Before ordering your next smoothie check to make sure that they are using real fruit, water or juice and not adding in any of those unnecessary ingredients, which turn your healthy meal into one unhealthy treat!

Yogurt: I'm sure you have all seen the advertisements for yogurt improving your digestive tract and giving you the healthy bacteria that your body needs. While it is true that traditional yogurt does provide your body with wonderful probiotics and is incredibly nutrient dense, store bought commercial brands are not only LOADED with sugar, but much of the beneficial bacteria that is present in raw, fermented yogurt is destroyed through pasteurization and processing. Add in the fruit (often times artificial) and the yogurt winds up containing more sugar than a candy bar! Now throw in the artificial dyes and worst of all aspartame and sucralose, and you are now consuming a product that is no longer healthy or natural. If you are going to purchase yogurt look for plain, organic brands with limited ingredients. For those who really love their yogurt, consider learning how to make your own.

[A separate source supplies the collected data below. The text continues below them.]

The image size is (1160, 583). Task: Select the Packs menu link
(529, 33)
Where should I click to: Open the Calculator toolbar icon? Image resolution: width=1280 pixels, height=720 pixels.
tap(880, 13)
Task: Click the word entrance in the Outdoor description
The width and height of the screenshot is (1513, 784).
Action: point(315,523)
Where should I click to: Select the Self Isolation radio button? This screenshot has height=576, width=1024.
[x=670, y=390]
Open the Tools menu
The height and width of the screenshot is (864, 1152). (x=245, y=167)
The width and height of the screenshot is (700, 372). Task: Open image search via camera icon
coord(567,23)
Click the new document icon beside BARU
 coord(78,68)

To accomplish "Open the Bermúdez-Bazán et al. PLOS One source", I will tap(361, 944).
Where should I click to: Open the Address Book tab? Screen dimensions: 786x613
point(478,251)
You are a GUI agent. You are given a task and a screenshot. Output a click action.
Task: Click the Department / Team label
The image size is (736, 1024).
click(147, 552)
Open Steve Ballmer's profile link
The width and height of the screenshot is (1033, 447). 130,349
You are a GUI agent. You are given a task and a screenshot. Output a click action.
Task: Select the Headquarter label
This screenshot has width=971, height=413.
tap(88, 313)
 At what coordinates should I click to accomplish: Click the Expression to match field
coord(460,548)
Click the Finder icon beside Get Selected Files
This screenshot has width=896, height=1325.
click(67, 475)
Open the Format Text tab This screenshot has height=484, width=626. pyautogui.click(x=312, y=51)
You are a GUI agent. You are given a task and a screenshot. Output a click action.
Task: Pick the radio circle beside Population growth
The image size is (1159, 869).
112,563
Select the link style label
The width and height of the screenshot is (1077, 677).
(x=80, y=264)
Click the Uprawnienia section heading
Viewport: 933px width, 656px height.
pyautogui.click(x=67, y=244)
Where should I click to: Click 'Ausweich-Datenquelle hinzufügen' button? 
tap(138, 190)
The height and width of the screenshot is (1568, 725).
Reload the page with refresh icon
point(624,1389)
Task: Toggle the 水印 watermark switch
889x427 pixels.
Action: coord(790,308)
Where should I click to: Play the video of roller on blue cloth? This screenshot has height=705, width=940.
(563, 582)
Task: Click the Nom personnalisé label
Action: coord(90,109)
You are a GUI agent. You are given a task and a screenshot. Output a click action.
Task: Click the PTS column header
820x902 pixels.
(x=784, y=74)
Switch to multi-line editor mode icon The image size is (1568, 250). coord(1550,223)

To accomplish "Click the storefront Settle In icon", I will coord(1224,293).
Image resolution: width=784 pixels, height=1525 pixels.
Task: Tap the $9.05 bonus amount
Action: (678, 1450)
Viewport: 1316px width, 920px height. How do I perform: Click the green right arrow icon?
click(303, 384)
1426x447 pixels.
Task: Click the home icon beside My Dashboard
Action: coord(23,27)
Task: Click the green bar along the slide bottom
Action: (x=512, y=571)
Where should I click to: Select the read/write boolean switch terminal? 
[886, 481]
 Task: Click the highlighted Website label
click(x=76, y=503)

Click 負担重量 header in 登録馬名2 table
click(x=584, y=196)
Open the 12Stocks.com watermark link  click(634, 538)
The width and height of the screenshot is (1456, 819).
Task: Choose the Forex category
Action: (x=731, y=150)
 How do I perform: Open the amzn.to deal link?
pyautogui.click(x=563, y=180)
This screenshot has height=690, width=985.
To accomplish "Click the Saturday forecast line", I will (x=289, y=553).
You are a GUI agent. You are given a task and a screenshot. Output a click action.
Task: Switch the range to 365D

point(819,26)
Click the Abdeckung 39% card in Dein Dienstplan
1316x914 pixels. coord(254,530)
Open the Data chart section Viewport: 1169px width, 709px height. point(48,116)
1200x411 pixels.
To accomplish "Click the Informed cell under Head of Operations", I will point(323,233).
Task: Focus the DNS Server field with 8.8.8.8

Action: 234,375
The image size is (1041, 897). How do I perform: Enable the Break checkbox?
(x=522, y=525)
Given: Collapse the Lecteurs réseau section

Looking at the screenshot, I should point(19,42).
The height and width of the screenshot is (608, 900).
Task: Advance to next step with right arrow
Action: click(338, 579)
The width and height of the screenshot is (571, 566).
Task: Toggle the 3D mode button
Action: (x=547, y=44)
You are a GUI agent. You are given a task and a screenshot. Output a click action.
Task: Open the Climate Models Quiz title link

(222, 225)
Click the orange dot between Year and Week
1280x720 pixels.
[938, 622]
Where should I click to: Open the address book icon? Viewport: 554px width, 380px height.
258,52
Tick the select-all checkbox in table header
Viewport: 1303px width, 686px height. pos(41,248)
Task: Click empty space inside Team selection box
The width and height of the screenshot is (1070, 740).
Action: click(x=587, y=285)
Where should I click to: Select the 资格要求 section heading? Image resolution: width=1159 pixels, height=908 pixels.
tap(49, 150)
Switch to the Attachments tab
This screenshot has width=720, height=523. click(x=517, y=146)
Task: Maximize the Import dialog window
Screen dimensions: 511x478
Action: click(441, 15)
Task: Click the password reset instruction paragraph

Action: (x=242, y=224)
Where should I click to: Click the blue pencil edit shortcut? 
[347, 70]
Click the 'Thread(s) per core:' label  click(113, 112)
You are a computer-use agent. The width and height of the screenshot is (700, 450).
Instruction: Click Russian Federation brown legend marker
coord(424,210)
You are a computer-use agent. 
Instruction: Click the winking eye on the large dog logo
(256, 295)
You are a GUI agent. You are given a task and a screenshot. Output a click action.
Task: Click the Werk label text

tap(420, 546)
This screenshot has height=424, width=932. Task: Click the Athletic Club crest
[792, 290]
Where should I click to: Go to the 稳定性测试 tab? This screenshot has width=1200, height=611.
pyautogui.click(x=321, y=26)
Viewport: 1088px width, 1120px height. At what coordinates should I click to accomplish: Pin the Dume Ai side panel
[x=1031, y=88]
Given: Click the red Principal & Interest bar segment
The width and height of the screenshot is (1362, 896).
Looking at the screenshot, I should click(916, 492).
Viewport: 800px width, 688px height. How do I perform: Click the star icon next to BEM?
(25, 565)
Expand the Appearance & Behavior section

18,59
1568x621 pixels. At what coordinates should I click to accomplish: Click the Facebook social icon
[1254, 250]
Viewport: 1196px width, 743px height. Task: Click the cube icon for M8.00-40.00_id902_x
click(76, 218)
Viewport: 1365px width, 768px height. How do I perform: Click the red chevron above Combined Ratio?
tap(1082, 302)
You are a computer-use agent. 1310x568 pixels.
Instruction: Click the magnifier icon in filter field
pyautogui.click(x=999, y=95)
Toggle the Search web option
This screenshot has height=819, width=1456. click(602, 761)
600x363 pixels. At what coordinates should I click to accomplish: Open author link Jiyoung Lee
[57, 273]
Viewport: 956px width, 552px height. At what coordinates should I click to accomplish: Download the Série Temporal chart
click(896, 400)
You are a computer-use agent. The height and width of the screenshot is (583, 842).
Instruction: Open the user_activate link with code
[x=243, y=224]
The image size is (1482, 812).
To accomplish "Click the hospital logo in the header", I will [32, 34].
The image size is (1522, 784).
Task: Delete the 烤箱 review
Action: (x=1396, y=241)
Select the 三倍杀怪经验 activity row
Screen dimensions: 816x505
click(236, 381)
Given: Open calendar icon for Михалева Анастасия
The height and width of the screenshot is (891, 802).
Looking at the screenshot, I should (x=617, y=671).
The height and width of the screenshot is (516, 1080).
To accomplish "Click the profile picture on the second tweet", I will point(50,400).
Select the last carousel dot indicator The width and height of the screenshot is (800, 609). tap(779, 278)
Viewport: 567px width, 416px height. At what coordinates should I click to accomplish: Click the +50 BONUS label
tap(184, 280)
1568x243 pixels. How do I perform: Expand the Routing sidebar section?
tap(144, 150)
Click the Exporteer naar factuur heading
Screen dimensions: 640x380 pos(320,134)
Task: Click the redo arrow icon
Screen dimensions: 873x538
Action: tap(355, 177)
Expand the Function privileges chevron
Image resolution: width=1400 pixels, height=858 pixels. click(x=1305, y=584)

Fruit Juice: When you eat a piece of fruit you are consuming all parts of the fruit, including the fiber and the nutrients. When fruit is juiced it is stripped of it's fiber, which is what allows your body to absorb the sugar more slowly. Drinking large glasses of any type of juice causes a significant rise in blood sugar levels, which can be very dangerous. Excess sugar intake (Yes, even if that intake is from fruit juice) can lead to inflammation and a variety of diseases.

Aside from the sugar issue, the manufacturing of these juices removes most of the healthy elements. The fruit is picked, squeezed, pasteurized and either frozen or stripped of oxygen and stored in tanks for up to a year. Often times artificial flavoring is used to replenish flavors that have been lost through "deaeration" (essentially deoxygenating). The "flavor" created to mimic one particular fruit can be made up of thousands of different chemicals.

Commercial brand juices have also been found to contain high levels of pesticides and arsenic - a known carcinogen. This link will take you to an article posted by Dr. Oz that includes further information on this issue as well as common fruit juice brands that were found to contain high levels of arsenic.

My recommendation is to have fresh homemade juice or organic store bought juice on rare occasions. Do not drink large glasses and consider watering down any store bought juices.